EXERCISE AIM >>
Search term "selector": please copy every line of the records below that contains it.
'''
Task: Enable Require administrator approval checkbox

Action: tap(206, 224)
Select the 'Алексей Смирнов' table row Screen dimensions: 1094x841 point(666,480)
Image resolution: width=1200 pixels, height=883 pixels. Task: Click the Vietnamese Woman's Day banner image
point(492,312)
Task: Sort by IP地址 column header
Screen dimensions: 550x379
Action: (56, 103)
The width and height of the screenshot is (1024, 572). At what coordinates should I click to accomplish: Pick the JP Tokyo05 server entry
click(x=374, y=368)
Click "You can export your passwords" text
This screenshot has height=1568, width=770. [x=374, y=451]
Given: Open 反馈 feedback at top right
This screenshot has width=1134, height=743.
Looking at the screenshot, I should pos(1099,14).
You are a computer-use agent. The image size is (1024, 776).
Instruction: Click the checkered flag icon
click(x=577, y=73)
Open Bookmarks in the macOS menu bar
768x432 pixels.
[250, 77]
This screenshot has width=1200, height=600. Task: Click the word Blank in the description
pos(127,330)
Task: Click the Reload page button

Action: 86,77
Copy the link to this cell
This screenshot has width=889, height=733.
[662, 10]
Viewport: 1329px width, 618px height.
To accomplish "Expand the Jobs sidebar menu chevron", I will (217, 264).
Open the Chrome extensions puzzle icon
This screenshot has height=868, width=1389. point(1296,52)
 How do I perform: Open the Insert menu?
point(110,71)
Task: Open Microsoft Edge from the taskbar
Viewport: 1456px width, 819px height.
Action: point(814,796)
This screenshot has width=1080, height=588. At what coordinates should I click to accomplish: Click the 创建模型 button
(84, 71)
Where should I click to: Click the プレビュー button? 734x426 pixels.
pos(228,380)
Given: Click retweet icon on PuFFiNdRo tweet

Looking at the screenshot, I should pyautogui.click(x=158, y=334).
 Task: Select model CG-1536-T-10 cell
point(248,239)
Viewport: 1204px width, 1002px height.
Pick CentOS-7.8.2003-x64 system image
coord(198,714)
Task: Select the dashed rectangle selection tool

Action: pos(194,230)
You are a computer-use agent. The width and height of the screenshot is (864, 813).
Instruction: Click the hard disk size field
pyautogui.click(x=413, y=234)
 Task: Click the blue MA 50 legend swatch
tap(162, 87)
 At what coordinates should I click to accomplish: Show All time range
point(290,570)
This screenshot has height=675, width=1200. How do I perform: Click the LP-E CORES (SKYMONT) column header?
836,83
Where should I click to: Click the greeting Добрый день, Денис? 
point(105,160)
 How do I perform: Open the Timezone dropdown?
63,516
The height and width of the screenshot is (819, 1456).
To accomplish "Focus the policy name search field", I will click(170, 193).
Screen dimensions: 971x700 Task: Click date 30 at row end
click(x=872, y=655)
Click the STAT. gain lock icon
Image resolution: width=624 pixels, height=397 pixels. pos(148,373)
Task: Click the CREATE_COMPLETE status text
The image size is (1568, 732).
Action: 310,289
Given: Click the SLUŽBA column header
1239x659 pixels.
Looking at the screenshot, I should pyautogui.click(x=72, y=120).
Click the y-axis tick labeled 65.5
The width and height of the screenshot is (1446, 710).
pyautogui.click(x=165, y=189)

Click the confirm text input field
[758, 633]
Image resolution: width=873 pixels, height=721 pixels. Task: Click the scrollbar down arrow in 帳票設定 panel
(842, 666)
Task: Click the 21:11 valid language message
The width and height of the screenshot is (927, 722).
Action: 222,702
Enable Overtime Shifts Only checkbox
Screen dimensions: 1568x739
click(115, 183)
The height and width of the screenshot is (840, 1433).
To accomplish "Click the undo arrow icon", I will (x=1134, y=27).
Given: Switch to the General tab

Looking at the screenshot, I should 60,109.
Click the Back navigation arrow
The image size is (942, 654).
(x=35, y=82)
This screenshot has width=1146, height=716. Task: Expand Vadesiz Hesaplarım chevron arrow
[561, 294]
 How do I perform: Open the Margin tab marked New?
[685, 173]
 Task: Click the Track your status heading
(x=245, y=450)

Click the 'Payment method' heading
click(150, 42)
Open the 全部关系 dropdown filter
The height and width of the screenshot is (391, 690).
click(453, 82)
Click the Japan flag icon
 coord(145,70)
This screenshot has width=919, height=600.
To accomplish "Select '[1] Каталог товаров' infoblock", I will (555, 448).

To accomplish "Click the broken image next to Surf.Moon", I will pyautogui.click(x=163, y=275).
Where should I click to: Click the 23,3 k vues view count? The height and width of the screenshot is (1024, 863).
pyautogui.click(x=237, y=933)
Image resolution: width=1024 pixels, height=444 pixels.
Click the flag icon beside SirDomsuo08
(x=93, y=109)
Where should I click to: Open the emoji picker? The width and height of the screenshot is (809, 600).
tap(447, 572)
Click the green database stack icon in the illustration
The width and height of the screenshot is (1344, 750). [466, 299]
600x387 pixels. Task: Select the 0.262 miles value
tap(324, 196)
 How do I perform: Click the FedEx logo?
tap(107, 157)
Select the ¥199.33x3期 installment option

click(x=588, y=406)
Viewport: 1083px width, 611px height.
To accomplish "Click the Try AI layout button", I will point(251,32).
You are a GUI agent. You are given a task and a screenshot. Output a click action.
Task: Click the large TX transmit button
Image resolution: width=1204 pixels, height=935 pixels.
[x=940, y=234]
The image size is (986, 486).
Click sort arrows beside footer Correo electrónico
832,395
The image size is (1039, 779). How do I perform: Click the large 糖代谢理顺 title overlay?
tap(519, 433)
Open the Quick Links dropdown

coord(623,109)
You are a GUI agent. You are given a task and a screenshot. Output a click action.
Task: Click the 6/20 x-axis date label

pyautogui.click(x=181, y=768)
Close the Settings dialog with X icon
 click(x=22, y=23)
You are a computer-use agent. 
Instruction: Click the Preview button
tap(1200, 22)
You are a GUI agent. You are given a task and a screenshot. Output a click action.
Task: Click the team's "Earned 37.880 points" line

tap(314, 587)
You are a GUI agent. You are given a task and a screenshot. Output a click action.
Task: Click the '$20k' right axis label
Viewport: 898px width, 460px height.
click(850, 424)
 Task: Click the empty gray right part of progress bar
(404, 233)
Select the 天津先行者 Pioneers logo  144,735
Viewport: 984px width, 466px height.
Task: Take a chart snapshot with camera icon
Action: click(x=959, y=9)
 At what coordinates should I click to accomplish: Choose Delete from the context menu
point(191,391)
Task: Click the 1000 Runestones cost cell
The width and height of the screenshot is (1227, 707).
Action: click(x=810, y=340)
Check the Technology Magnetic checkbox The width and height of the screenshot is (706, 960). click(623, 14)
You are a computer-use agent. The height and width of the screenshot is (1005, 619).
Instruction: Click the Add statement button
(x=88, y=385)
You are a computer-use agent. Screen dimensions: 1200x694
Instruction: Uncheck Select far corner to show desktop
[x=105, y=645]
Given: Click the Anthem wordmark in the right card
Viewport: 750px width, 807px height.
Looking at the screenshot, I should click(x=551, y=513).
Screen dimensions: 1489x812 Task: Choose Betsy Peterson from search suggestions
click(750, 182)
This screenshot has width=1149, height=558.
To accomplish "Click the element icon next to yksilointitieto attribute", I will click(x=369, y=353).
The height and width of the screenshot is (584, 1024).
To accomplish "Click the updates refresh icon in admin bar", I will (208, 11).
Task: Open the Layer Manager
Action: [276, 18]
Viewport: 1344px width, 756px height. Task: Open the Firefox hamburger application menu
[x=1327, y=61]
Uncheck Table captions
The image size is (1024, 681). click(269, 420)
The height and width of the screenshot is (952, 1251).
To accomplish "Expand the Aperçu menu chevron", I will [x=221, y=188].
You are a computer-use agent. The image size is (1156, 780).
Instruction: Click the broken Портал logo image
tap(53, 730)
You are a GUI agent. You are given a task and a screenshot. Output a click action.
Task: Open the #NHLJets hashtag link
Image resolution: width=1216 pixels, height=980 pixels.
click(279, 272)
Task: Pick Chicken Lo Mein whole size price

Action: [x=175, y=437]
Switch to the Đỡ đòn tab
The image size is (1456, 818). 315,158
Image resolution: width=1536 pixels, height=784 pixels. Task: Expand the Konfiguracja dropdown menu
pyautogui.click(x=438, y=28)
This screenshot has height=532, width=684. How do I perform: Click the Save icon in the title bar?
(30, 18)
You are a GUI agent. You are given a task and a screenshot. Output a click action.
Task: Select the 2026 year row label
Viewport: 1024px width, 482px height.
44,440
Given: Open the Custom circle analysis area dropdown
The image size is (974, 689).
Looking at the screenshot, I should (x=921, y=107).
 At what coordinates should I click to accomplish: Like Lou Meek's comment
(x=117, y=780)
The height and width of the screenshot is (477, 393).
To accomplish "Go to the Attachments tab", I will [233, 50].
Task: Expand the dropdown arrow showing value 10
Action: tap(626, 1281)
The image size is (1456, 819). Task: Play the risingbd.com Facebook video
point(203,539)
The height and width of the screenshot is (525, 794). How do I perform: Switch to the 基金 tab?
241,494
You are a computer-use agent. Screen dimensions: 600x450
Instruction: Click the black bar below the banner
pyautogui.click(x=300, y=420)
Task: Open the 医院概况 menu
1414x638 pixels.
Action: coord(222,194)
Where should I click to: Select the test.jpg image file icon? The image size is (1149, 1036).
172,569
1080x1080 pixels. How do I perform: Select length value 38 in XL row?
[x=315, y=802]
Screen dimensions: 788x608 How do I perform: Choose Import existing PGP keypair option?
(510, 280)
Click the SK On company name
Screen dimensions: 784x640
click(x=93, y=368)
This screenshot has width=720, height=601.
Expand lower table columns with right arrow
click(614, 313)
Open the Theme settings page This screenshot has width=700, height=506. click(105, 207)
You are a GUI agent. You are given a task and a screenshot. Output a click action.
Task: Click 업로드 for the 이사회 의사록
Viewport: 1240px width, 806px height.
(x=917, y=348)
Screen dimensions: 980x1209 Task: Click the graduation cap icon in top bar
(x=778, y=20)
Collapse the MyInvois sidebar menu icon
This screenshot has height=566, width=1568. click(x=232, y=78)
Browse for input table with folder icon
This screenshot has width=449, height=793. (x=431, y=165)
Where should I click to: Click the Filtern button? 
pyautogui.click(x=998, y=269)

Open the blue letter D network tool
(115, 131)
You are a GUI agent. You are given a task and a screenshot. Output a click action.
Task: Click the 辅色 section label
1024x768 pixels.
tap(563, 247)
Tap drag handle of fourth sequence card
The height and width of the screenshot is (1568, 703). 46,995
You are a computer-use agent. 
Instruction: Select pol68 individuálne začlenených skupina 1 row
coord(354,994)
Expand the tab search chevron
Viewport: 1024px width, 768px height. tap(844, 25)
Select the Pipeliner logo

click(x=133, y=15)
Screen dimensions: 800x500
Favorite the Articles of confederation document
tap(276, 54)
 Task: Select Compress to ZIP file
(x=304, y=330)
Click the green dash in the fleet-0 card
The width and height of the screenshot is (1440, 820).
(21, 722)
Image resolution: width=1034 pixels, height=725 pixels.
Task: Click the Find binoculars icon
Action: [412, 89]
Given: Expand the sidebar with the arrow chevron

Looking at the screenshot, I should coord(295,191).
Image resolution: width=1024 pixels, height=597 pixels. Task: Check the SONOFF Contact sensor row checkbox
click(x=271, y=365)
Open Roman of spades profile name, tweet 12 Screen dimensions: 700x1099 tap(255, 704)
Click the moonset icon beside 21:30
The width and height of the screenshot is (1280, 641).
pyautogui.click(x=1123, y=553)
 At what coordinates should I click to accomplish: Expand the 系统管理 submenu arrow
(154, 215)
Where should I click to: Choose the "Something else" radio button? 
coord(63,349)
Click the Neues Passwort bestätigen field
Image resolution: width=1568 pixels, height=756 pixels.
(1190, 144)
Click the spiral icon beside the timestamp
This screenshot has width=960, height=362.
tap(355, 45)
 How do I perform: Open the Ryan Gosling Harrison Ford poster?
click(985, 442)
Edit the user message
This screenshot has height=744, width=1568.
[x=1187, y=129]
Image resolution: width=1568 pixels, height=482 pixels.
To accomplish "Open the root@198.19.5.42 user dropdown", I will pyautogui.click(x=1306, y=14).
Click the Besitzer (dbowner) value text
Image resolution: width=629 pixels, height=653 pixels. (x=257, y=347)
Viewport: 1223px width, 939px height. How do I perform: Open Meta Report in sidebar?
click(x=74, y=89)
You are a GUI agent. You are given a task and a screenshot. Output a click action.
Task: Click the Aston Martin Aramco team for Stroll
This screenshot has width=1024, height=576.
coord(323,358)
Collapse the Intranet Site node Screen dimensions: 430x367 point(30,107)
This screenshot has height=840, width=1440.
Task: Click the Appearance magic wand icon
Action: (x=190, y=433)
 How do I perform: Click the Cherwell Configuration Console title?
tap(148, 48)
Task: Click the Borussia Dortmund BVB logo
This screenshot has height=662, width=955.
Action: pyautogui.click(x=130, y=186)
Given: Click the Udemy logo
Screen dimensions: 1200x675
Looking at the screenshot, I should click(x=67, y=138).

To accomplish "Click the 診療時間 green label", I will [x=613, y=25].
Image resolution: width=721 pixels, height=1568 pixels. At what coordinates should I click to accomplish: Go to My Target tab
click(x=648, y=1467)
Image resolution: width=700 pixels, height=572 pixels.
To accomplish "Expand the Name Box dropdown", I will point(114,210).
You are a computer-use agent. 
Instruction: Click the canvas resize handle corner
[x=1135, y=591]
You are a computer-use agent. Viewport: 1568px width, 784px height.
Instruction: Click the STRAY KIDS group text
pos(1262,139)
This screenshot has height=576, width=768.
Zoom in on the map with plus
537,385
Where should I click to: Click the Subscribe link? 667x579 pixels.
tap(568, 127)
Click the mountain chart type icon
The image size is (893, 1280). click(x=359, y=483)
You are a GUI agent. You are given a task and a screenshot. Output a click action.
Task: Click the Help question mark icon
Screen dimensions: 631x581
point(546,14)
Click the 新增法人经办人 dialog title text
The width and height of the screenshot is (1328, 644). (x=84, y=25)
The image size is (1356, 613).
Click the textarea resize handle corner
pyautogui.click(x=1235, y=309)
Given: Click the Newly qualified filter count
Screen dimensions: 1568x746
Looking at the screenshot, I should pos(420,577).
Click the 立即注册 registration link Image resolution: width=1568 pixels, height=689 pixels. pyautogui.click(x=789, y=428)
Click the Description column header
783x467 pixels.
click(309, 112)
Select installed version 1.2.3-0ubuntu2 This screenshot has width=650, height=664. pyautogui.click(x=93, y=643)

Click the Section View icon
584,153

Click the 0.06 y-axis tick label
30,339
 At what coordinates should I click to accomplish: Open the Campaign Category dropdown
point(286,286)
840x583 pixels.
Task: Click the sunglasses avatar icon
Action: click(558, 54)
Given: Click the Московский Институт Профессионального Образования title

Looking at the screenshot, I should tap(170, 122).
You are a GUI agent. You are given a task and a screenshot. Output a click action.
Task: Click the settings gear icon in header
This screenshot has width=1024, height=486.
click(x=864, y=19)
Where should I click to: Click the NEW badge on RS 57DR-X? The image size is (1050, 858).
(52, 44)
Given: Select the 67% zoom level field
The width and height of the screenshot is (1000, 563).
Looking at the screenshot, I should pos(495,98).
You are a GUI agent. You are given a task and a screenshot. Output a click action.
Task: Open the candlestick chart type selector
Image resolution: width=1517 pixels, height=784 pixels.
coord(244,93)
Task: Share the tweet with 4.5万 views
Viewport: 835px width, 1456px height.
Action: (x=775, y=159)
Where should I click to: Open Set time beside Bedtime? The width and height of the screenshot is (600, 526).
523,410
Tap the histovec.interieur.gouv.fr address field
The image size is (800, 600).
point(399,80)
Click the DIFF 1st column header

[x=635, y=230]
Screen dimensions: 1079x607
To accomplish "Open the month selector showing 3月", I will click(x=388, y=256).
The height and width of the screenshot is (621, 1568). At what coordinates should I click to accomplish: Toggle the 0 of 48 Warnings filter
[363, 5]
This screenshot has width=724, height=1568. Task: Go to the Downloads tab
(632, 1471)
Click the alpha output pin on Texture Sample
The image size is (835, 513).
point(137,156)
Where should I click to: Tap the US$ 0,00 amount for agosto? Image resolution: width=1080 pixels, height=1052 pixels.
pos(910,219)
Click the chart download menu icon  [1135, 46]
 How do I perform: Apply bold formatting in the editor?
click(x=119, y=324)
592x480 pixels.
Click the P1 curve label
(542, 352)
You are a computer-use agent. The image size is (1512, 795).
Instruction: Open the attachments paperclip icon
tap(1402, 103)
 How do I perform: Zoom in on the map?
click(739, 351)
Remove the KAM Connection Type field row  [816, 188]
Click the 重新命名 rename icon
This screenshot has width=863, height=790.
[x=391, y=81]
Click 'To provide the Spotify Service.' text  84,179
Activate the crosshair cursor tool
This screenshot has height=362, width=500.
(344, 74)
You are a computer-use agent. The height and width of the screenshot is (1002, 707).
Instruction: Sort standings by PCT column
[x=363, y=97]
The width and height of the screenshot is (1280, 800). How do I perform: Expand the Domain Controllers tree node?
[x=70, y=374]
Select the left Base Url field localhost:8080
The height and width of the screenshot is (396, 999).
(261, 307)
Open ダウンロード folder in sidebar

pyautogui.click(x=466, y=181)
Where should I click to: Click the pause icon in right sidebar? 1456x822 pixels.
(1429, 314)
'''
ANSWER TO THE PROBLEM >>
Task: Open the candlestick chart type selector
To accomplish "Open the month selector showing 3月", I will click(x=388, y=256).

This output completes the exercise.